ENTRIES:
^^^^^^^^

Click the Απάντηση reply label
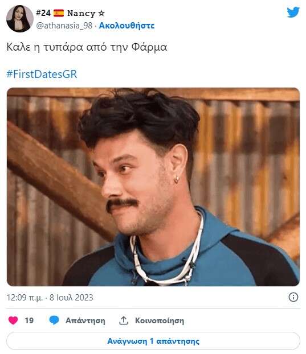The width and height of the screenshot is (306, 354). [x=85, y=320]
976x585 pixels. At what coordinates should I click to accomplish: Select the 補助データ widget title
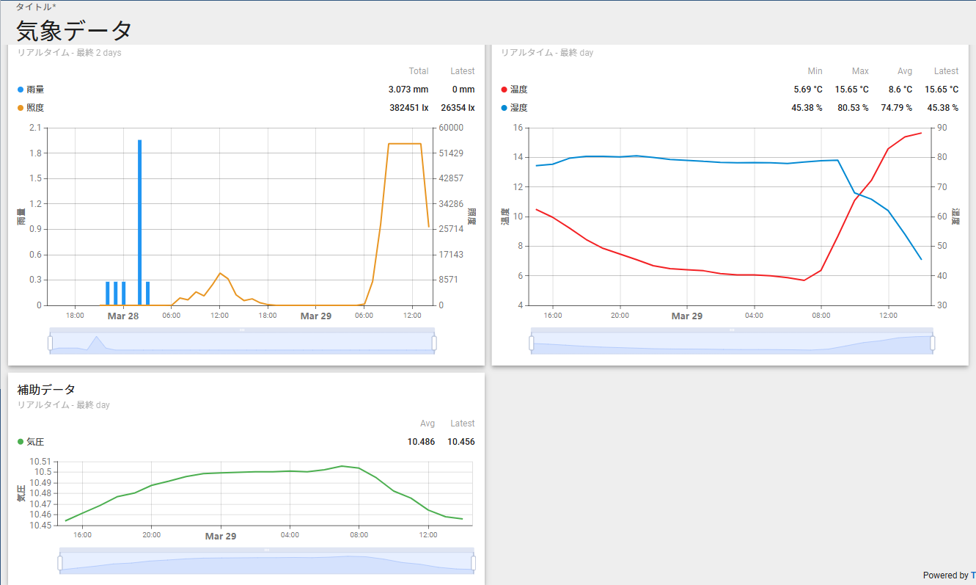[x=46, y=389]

^^^^^^^^

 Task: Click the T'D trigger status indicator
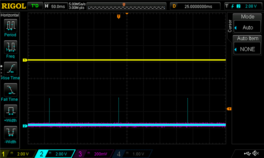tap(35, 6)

^^^^^^^^

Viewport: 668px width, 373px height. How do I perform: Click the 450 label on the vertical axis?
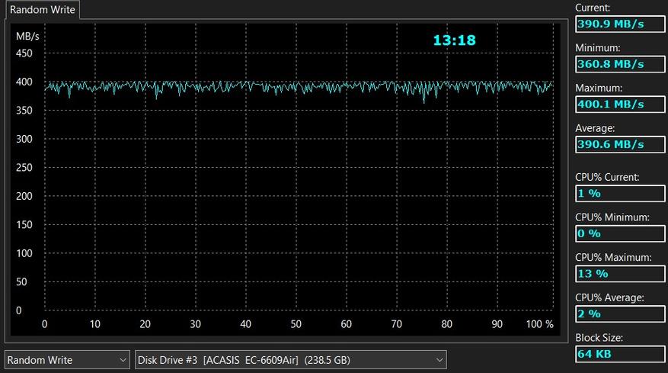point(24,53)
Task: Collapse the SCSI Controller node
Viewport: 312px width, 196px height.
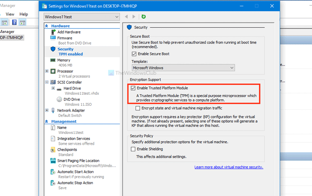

^^^^^^^^

GIVEN EXERCISE: Rewrite the entries between the line holding "Click the Απάντηση reply label" and the line holding "[x=46, y=389]", inclusive, with "widget title" changed to "panel heading" and everything else left as it stands. Leave the pictures out of your answer.

OUTPUT BELOW:
Click the Απάντηση reply label
The width and height of the screenshot is (306, 354). [x=85, y=320]
976x585 pixels. At what coordinates should I click to accomplish: Select the 補助データ panel heading
[x=46, y=389]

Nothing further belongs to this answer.